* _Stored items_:
+ + +
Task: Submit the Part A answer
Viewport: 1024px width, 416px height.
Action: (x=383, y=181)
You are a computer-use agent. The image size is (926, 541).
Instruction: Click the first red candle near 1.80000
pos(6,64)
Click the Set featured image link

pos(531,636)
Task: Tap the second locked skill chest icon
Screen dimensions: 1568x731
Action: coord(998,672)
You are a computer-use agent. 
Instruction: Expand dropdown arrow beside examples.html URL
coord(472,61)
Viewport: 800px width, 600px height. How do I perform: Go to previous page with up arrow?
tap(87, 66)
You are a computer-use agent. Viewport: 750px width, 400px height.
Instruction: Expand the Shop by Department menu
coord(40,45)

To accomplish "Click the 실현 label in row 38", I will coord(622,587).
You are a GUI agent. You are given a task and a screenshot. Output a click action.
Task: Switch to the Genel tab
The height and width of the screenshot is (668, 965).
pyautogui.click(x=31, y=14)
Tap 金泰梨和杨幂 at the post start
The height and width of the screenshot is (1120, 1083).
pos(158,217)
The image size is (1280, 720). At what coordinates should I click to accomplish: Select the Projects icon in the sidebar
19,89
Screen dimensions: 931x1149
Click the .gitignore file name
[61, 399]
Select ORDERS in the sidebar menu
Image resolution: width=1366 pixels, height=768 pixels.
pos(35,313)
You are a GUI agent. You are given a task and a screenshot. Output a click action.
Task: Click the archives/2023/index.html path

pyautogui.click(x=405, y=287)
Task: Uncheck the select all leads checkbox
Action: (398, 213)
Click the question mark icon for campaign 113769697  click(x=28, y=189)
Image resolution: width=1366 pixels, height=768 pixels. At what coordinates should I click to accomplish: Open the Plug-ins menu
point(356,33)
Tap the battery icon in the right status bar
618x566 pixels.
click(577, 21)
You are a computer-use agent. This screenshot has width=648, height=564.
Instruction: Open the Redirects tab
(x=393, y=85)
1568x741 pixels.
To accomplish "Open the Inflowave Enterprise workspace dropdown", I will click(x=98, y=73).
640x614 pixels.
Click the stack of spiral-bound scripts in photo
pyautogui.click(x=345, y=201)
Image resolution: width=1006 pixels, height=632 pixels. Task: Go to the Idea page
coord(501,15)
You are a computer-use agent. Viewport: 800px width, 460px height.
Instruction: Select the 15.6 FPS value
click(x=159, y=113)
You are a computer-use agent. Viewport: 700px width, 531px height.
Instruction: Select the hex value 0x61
+ + +
Only an exact transcription of all the records above counts as an answer.

Task: Submit the Part A answer
Viewport: 1024px width, 416px height.
Action: (x=383, y=181)
You are a computer-use agent. The image size is (926, 541).
Instruction: Click the first red candle near 1.80000
pos(6,64)
Click the Set featured image link

pos(531,636)
Task: Tap the second locked skill chest icon
Screen dimensions: 1568x731
Action: coord(998,672)
You are a computer-use agent. 
Instruction: Expand dropdown arrow beside examples.html URL
coord(472,61)
Viewport: 800px width, 600px height. How do I perform: Go to previous page with up arrow?
tap(87, 66)
You are a computer-use agent. Viewport: 750px width, 400px height.
Instruction: Expand the Shop by Department menu
coord(40,45)

To accomplish "Click the 실현 label in row 38", I will coord(622,587).
You are a GUI agent. You are given a task and a screenshot. Output a click action.
Task: Switch to the Genel tab
The height and width of the screenshot is (668, 965).
pyautogui.click(x=31, y=14)
Tap 金泰梨和杨幂 at the post start
The height and width of the screenshot is (1120, 1083).
pos(158,217)
The image size is (1280, 720). At what coordinates should I click to accomplish: Select the Projects icon in the sidebar
19,89
Screen dimensions: 931x1149
Click the .gitignore file name
[61, 399]
Select ORDERS in the sidebar menu
Image resolution: width=1366 pixels, height=768 pixels.
pos(35,313)
You are a GUI agent. You are given a task and a screenshot. Output a click action.
Task: Click the archives/2023/index.html path

pyautogui.click(x=405, y=287)
Task: Uncheck the select all leads checkbox
Action: (398, 213)
Click the question mark icon for campaign 113769697  click(x=28, y=189)
Image resolution: width=1366 pixels, height=768 pixels. At what coordinates should I click to accomplish: Open the Plug-ins menu
point(356,33)
Tap the battery icon in the right status bar
618x566 pixels.
click(577, 21)
You are a computer-use agent. This screenshot has width=648, height=564.
Instruction: Open the Redirects tab
(x=393, y=85)
1568x741 pixels.
To accomplish "Open the Inflowave Enterprise workspace dropdown", I will click(x=98, y=73).
640x614 pixels.
Click the stack of spiral-bound scripts in photo
pyautogui.click(x=345, y=201)
Image resolution: width=1006 pixels, height=632 pixels. Task: Go to the Idea page
coord(501,15)
You are a computer-use agent. Viewport: 800px width, 460px height.
Instruction: Select the 15.6 FPS value
click(x=159, y=113)
You are a computer-use agent. Viewport: 700px width, 531px height.
Instruction: Select the hex value 0x61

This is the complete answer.